Perkembangan ekonomi, budaya dan politik juga menyebabkan teori negara
mengalami perkembangan yang signifikan. Hakekat negara secara sederhana dapat
diartikan sebuah organisasi masyarakat, organisasi yang dibentuk karena adanya
keinginan hidup besama di dalam pemenuhan kebutuhannya.
Aristoteles[3]
yang merupakan seorang ahli filsafat dari yunani mengatakan bahwa pada
hakekatnya menusia merupakan mahluk sosial (zoon politikon).[4]
Oleh sebab itu, pada manusia terdapat suatu keinginana untuk hidup bersama yang
pada akhirnya membentuk suatu negara yang bersifat totaliter.[5]

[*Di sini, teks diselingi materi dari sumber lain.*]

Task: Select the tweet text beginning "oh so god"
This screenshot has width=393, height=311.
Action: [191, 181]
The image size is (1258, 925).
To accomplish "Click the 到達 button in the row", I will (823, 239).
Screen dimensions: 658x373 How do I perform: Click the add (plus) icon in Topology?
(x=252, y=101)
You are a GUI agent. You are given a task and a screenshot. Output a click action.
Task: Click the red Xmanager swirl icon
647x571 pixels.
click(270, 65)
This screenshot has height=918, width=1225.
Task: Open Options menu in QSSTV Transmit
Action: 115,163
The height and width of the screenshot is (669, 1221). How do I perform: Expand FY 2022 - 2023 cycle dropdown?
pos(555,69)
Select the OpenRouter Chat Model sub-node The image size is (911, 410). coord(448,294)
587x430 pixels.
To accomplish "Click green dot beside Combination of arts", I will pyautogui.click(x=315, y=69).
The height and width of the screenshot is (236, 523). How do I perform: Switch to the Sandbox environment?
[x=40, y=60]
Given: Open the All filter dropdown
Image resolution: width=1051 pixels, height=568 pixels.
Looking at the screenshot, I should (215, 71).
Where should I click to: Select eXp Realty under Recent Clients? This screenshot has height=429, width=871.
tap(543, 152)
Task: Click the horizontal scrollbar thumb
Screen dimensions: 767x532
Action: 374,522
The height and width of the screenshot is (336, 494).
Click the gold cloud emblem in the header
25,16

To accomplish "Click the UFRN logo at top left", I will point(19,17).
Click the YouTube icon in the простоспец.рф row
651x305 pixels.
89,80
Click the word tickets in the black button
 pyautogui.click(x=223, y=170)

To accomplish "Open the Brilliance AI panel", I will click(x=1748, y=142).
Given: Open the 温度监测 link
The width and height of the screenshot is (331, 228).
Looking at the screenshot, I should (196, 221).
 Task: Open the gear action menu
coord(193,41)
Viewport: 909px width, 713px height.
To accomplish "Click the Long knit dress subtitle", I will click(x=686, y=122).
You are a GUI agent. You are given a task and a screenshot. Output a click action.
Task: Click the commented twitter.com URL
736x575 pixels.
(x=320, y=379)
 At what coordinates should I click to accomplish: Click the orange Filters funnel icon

Negara menurut Aristoteles merupakan bentuk tertinggi dari kehidupan
bermasyarakat, negara terbentuk secara alamiah.[6]
Dalam negara tersebut terdapat kekuasaan terhadap orang lain yang memiliki
kewenangan membuat undang-undang. Plato mengidealkan yang memiliki kekuasaan
atas negara tersebut adalah seorang filsuf karena hanya filsuf yang dapat
melihat persoalan yang sebenarnya di dalam kehidupan dan membedakan mana yang
baik dan mana yang buruk.[7]
Dasar pemikiran tersebut yang
kemudian diadopsi oleh para kaum pemikir gereja yang melahirkan teori hukum
kodrat. Menurut teori ini maka kekuasaan tertinggi pada hakekatnya berasal dari
Tuhan. Sebagaimana dikatakan Thomas Aquinas, teori hukum kodrat adalah teori
etis dan hukum kodrat apa yang disebut sebagai kewajiban moral.[8]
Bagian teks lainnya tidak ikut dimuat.